Problem details –
All lines from the one with "Click the calendar" through the close of the records below are to be set down exactly, and no others.

--- Task material ---

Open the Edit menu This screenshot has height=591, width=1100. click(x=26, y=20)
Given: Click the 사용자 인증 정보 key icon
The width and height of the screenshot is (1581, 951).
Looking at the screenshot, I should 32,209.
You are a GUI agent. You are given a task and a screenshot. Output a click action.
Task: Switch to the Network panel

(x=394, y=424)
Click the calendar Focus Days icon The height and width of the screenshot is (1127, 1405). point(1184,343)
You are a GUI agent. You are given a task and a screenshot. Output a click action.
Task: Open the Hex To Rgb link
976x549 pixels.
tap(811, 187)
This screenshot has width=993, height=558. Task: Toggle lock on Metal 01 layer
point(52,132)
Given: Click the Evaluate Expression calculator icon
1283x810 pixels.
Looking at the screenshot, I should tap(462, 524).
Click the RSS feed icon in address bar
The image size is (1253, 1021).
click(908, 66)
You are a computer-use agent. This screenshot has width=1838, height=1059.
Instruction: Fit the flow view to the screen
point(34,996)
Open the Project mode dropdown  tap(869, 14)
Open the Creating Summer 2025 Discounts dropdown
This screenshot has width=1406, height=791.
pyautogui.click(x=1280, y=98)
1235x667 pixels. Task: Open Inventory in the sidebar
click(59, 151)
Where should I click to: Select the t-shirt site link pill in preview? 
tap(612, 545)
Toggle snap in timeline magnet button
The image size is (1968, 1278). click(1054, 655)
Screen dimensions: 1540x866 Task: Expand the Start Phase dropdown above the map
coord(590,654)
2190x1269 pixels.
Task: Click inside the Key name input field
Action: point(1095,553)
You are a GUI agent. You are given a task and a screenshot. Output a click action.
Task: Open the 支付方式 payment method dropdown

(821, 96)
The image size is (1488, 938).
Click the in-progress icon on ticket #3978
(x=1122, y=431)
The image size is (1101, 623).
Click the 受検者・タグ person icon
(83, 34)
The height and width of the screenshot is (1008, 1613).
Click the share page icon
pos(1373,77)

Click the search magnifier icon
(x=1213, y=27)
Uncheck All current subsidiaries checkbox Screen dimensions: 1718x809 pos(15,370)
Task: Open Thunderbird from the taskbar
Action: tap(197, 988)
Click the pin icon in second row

---

Problem solution –
Click the calendar Focus Days icon The height and width of the screenshot is (1127, 1405). point(1184,343)
You are a GUI agent. You are given a task and a screenshot. Output a click action.
Task: Open the Hex To Rgb link
976x549 pixels.
tap(811, 187)
This screenshot has width=993, height=558. Task: Toggle lock on Metal 01 layer
point(52,132)
Given: Click the Evaluate Expression calculator icon
1283x810 pixels.
Looking at the screenshot, I should tap(462, 524).
Click the RSS feed icon in address bar
The image size is (1253, 1021).
click(908, 66)
You are a computer-use agent. This screenshot has width=1838, height=1059.
Instruction: Fit the flow view to the screen
point(34,996)
Open the Project mode dropdown  tap(869, 14)
Open the Creating Summer 2025 Discounts dropdown
This screenshot has width=1406, height=791.
pyautogui.click(x=1280, y=98)
1235x667 pixels. Task: Open Inventory in the sidebar
click(59, 151)
Where should I click to: Select the t-shirt site link pill in preview? 
tap(612, 545)
Toggle snap in timeline magnet button
The image size is (1968, 1278). click(1054, 655)
Screen dimensions: 1540x866 Task: Expand the Start Phase dropdown above the map
coord(590,654)
2190x1269 pixels.
Task: Click inside the Key name input field
Action: point(1095,553)
You are a GUI agent. You are given a task and a screenshot. Output a click action.
Task: Open the 支付方式 payment method dropdown

(821, 96)
The image size is (1488, 938).
Click the in-progress icon on ticket #3978
(x=1122, y=431)
The image size is (1101, 623).
Click the 受検者・タグ person icon
(83, 34)
The height and width of the screenshot is (1008, 1613).
Click the share page icon
pos(1373,77)

Click the search magnifier icon
(x=1213, y=27)
Uncheck All current subsidiaries checkbox Screen dimensions: 1718x809 pos(15,370)
Task: Open Thunderbird from the taskbar
Action: tap(197, 988)
Click the pin icon in second row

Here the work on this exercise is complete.